Paravan Cemaat: Gülen Hareketi

Twitter’dan sonra buraya da yazmaya karar verdim, bu benim şahsi tepkimdir; çünkü buna tepkisiz kalamam. 

Gülen Hareketi, Müslümanlardan ayrı yoldadır. Aksini düşünenler aşağıda yazdıklarımı katiyen okumasın. Kimseyi buna inandırmaya niyetim yok. Gülen Hareketi’ni hiçbir zaman sevmedim. Kendini Müslüman addedenlerden sevmediğim tek topluluktur.

Gülen Hareketi'nin "Müslüman cemaati" olup olmamasının tartışıldığı dönemden sonra Hüseyin Gülerce'nin "İslami değil, insani" açıklaması, karışıklığa noktayı koymuş; hareketin Allah rızası için yapılmasından ziyade, hümanizm, dünya birliği, farklı dinlerle aynı görüş için var olduğunu netleştirmişti.

2 gün içinde dersanelerin kapatılması meselesi gündeme geldi. Cemaatin basın-yayın kolunun ve Gülen'in, dershaneler konusunda gösterdiği tüm çabalar, itirazlar, açıklamalar, yaftalamalar ve duyurulardan sonra aşikâr biçimde din istismarı yapıldığı görüldü. İslami değil, insani hareket oldukları açıklanan "PARAvan Cemaat", bugün dershaneler kapatılıyor diye bütün eğitim altyapısını dine bağladı.

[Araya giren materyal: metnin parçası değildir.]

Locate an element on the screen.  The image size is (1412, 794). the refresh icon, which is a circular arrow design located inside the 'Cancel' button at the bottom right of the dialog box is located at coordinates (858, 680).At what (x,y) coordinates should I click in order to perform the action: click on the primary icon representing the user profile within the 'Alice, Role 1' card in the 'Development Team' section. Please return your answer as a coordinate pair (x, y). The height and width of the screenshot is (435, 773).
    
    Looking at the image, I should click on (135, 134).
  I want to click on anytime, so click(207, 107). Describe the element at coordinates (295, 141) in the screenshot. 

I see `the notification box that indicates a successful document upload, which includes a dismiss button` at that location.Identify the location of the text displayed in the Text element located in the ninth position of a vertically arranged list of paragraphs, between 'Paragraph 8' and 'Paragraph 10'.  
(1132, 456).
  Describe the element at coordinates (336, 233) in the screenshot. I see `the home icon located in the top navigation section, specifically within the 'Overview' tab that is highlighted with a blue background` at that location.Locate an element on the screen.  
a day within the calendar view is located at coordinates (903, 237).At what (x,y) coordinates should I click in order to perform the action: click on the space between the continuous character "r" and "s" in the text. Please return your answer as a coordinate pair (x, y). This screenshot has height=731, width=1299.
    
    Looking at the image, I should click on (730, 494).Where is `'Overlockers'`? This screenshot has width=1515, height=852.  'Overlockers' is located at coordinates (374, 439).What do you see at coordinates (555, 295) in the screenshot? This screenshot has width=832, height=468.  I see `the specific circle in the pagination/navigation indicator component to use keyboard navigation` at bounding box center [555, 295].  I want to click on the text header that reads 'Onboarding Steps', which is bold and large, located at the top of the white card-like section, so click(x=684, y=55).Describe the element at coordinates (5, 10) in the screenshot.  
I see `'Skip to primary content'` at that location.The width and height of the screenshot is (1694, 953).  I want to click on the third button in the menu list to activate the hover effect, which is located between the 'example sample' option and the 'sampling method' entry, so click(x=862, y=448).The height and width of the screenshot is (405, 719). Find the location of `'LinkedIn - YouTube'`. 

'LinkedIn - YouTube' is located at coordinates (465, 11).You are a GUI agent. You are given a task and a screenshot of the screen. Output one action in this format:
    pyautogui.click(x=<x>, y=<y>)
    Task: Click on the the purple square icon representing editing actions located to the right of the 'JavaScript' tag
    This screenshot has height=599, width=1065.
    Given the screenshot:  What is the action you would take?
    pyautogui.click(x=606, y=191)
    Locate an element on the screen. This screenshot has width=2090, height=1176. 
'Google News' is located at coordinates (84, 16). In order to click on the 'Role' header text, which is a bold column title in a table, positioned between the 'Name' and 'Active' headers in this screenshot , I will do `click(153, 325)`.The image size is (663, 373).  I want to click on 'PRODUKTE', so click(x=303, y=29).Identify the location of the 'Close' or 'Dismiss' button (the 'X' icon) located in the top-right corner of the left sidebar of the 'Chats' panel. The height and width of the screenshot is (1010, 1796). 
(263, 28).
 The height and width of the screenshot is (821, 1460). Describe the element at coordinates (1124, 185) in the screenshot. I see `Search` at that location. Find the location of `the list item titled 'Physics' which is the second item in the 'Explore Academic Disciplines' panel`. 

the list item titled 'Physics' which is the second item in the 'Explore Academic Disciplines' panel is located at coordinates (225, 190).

Dersane meselesinden sonra; Samanyolu kanalı izlettiklerinden, Zaman gazetesi okuttuklarından ve Fethullah Gülen dinlettiklerinden sonra Nurcularla Müslümanlar arasındaki çizgi, kalınlaşıp kırmızıya döndü. Hem dersanelerinden verilen eğitimi toplum hizmeti olarak göstererek maddiyatı tamamen beri tuttular; hem de bunu eğitime darbe olarak göstererek kamuoyu oluşturmaya çalıştılar. Ortada bir darbe varsa; o da eğitime değil, hareketin ticaret kaynağına yapılmıştır. Nitekim bu işten para kazanan herkesin yeni uygulamaya itiraz etmesi pek normal. Ancak çirkefleşen üslupla ve konunun başka mecralara çekerek yapılması, hareketin ne kadar samimiyetsiz olduğunu gösterdi. Dinî değil, maddî amaçlar için çalışanların maskesi, ticarethaneleri kapanınca düştü. Haberlerinde, başlıklarında, sözlerinde “çarpıcı” kelimeler ve cümleler kullanmaları; olayları dramatize etmeleri, okulları tamamen uyuşturucu/sigara/alkol batağında göstererek “önce bunlardan başlayın” mesajı vermeleri, sıkıştıklarında ne kadar çirkinleşebileceklerinin kanıtıdır. Oysa ben inanıyorum ki, mabed kapatılıyormuş gibi ortalığı kavuranların hesabı çetin olur. 

Ayrıca; fakir çocukları okutmak gibi derdi olmayanların "Dershaneler kapatılırsa sadece zengin çocukları okur" demesi ise trajikomik bir yalandır. Verilen eğitim için istenen paraların ne kadar yüksek meblağlarda olduğu, durumu kötü olanların bu eğitime tabi tutulmadığı, eğitimin eğitim olup olmamasının tartışıldığı açıktır.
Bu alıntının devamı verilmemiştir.